Telecommunications service providers will have to toe the line of a new Australian Communications Industry Forum (ACIF) code when promoting prices, terms and conditions to consumers.
ACIF has published a revised consumer code on prices, terms and conditions that is expected to keep service providers from using misleading advertising to win consumer business.
Anne Hurley, chief executive at ACIF, said the code dealt with the representations that carriers and service providers made to customers before and after purchasing communications-based product or service.
“This was one of the earliest codes developed after 1997,” she said. “It’s a revision done to take into account contemporary developments.”
Hurley said changes had been made due to issues around the advertising of “free” or $0 handset deals.
“You can’t advertise something -- a bundled service with a handset -- and say that’s free but it has higher payments or early termination penalties,” she said. “[But] they can say,'$0 up front' [for example].”
More care must also now be taken when using the term “unlimited” in advertising. Service providers couldn’t advertise “unlimited” bandwidth when in fact the downloads were limited, for instance, Hurley said.
A special section on mobile phones had been removed to reflect the move of m-commerce into the mainstream.
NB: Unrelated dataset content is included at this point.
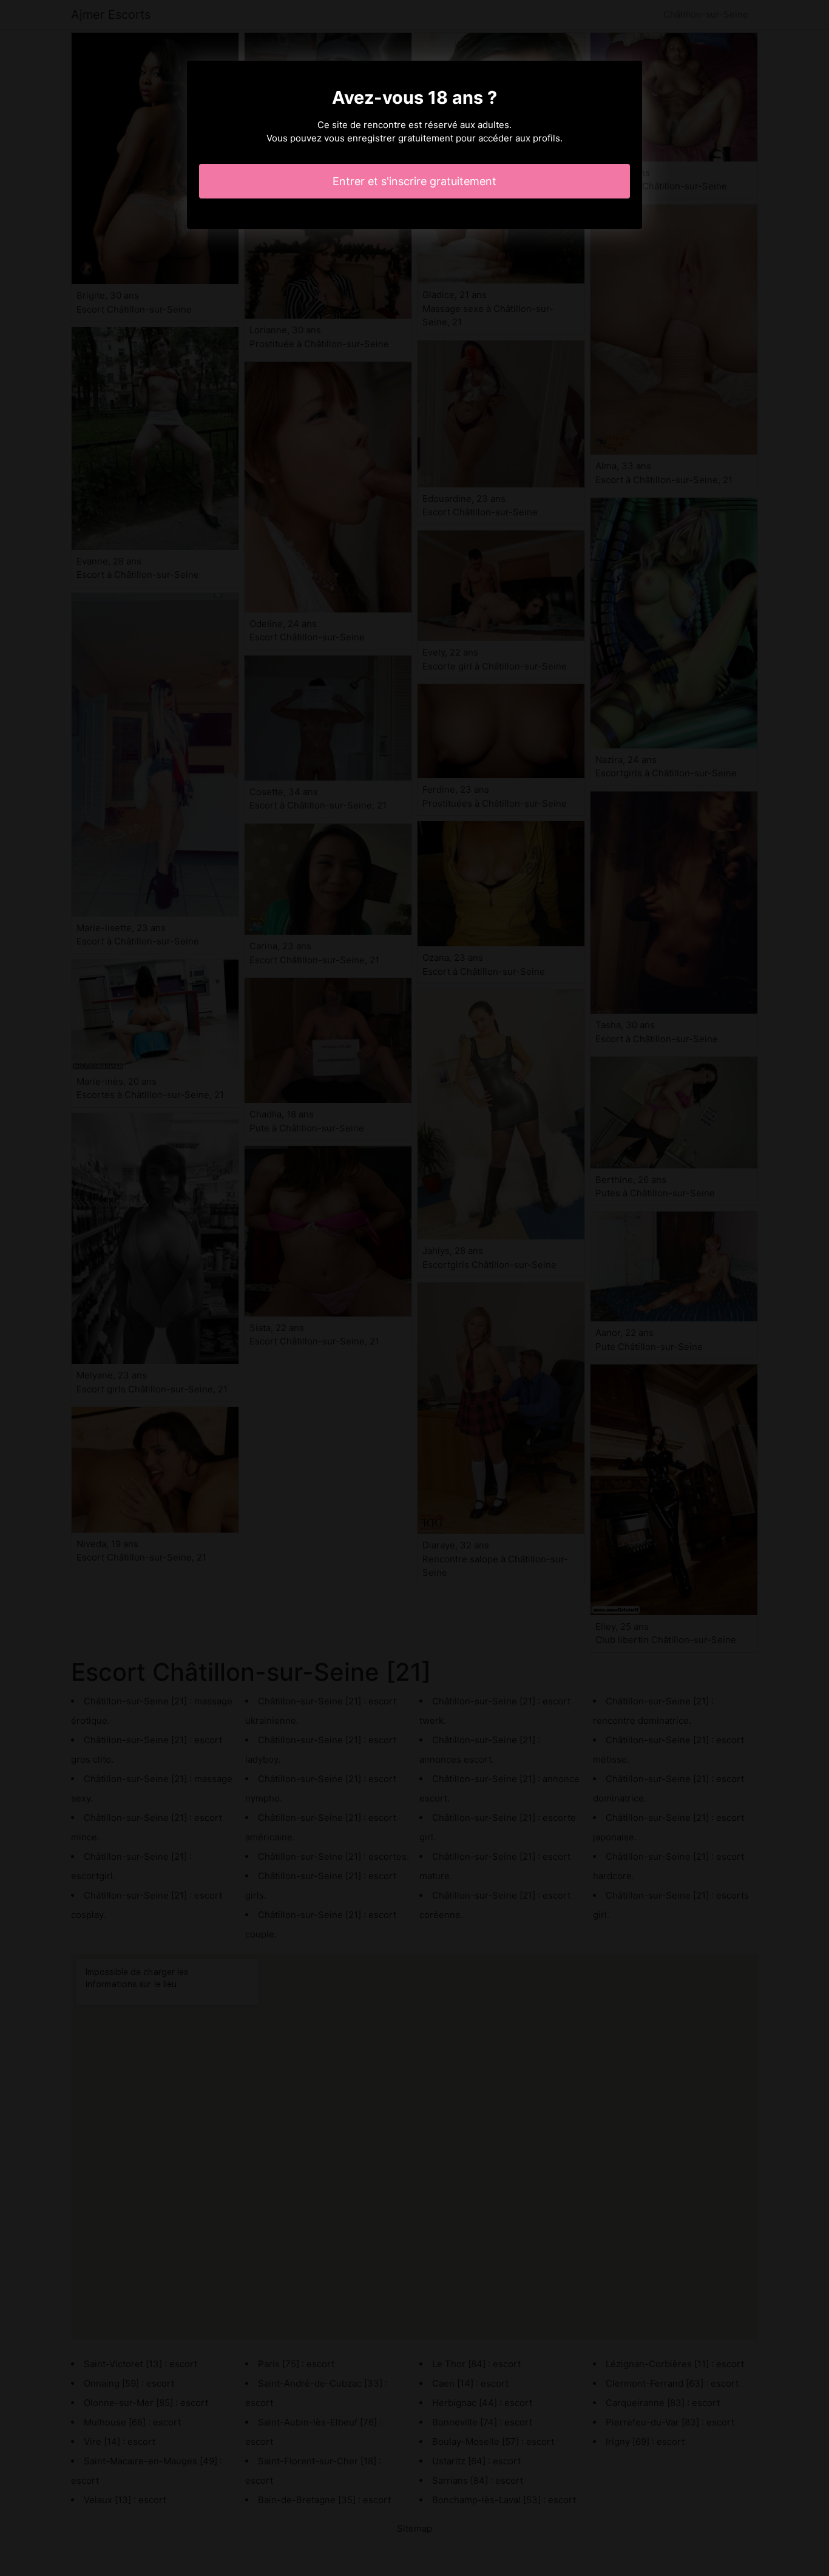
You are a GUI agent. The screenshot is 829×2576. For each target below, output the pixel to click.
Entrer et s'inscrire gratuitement (414, 181)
Further revisions had been made to mirror the prevalence of internet technologies, she said.
Language in the code had also been cleaned up to clarify and strengthen the intended message to users and vendors alike. “To make sure the Australian Communications Authority (ACA) can actually enforce it,” Hurley added.
Working with a revised customer contracts code -- due for publication next week -- the new pricing, terms and conditions code would be a better tool for protecting consumers and outlining industry requirements, she said.
The pricing, terms and conditions code relates to all telecommunications goods and services, including promotional material and other information offered to customers.
ACIF, a member-funded organisation, was formed in 1997 to help the communications industry regulate itself through processes, codes and standards.